The 340B statute “confers specifically limited regulatory authority” on the U.S. Health and Human Services (HHS) secretary “to implement the program,” Lilly said. “That authority does not include the power to impose new obligations on manufacturers, expand the universe of covered entities, or fill in substantive gaps—as the agency itself has conceded. And it is a basic tenet of our constitutional system that agencies lack power to act unless specifically authorized by Congress.”

“The government may not, as the agency now demands, constitutionally compel private parties to transfer their wealth to other private parties,” the company said. “When Lilly first agreed to join the 340B program as a condition of participating in Medicaid and Medicare Part B, it would have been unthinkable that 340B would one day be larger than every other federal drug program then in existence, or that manufacturers would be required to deliver discounted drugs to, much less subsidize, for-profit pharmacies.”

Lilly continued, “Now, because Medicaid and Medicare are practically inescapable for any manufacturer, it would be all but impossible for Lilly to extricate itself from the ever-expanding 340B program and defy the agency’s command to give away its property on a massive scale—a demand that bears no nexus or proportionality to the ‘benefit’ to which it is attached. Participation in 340B was supposed to be a way to help the Medicaid program on the margins; HHS’s interpretation has made it bigger than Medicaid—all at the expense of manufacturers.”  

Lilly asked the Seventh Circuit Court to hold oral arguments because it would help resolve “this complex statutory interpretation case implicating the second-largest government drug-purchasing program.”

“The government’s authority to impose novel regulatory requirements on pharmaceutical manufacturers—on threat of severe civil monetary penalties and expulsion from the Medicare and Medicaid programs—has already sparked intractable disagreement across four district courts,” Lilly said. “The outcome of this appeal, and the appeals on the same question in other circuits, will have profound consequences for the integrity of the national healthcare system.”

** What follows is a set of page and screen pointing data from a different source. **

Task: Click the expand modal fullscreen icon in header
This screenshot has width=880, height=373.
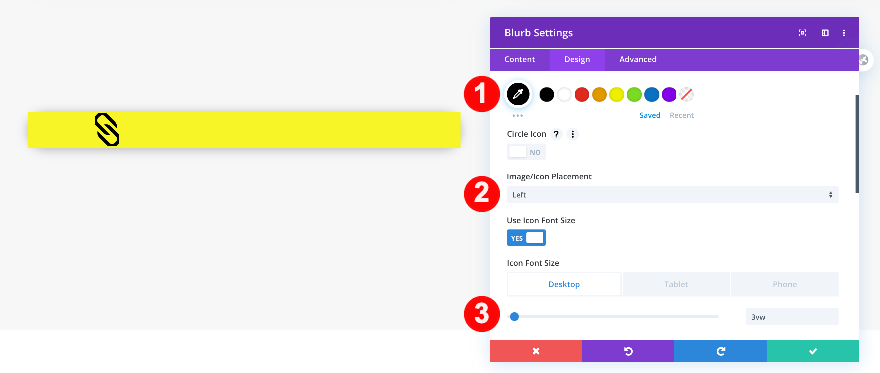Action: (803, 33)
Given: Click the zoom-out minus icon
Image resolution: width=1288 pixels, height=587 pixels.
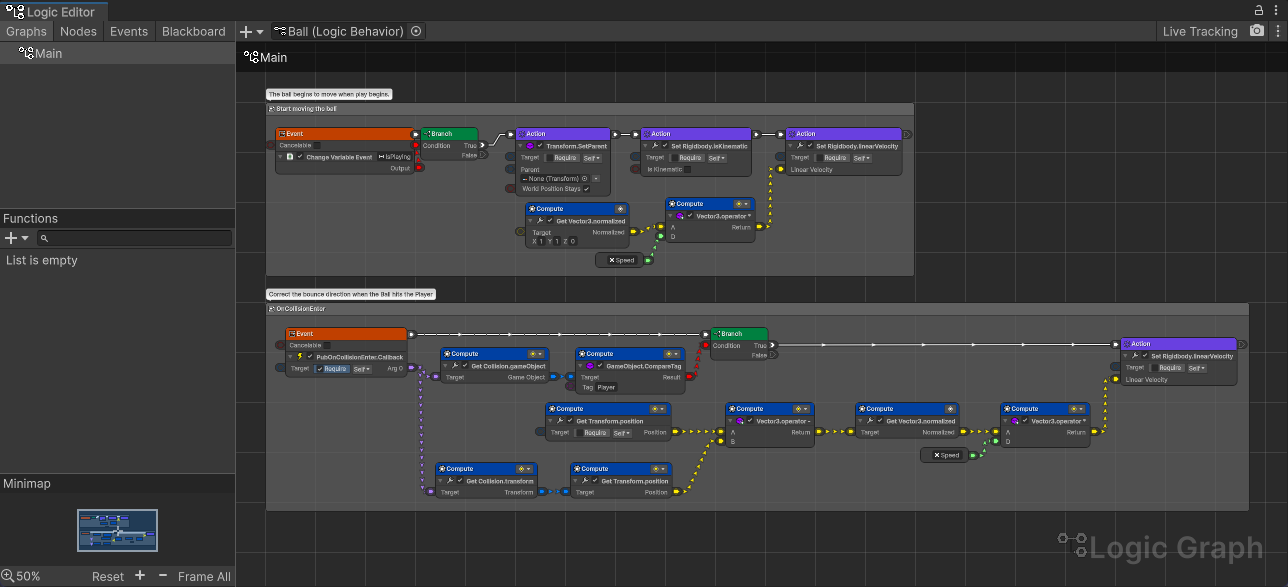Looking at the screenshot, I should point(163,576).
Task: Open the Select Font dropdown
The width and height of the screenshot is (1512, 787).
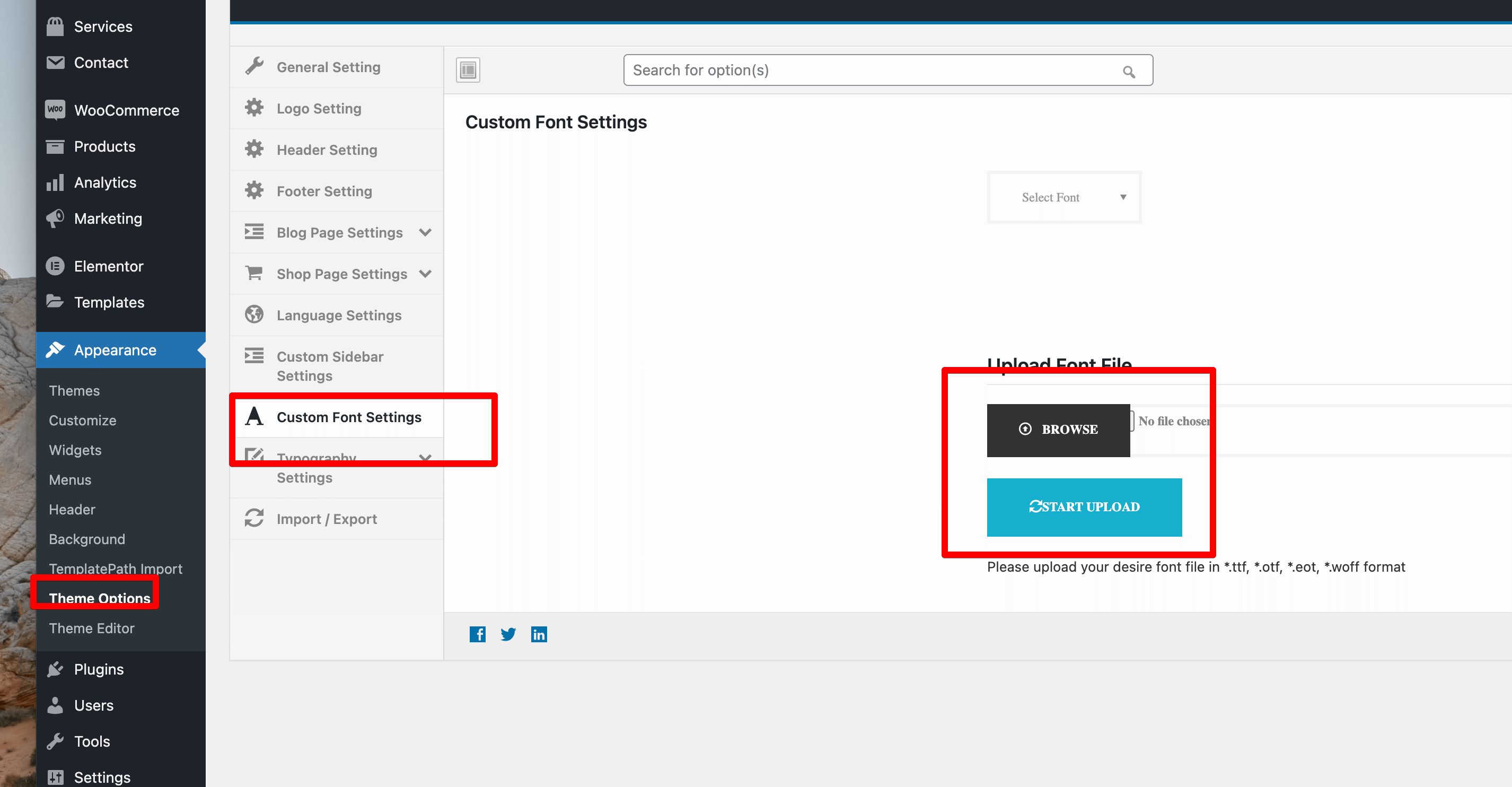Action: click(x=1064, y=197)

Lilly is challenging the U.S. Health Resources and Services Administration’s (HRSA) May 2021 finding that Lilly violated the 340B statute when it limited distribution of its drugs bought through the 340B program to covered entities’ in-house pharmacies or to just one contract pharmacy for those that do not have their own pharmacy.

Barker backed HRSA’s rationale for reaching that finding. She set aside and vacated the May 2021 violation letter to Lilly nonetheless on the grounds it was arbitrary and capricious and thus violated the federal Administrative Procedure Act (APA).

HRSA and the U.S. Health and Human Services Department are challenging that part of Barker’s decision. The government’s brief is due June 24.

Lilly’s interpretation of who is responsible for 340B’s growth will likely be challenged by the government. Congress has expanded the program to more entities both in 2007 and in 2010 and the current contract pharmacy rules have been in place for over a decade. 

On Wednesday, Pharmaceutical Research and Manufacturers of AmericaCommunity Oncology Alliance, the pro-business Washington Legal Foundation, and drug industry contractor Kalderos filed friend of the court briefs in the case backing Lilly.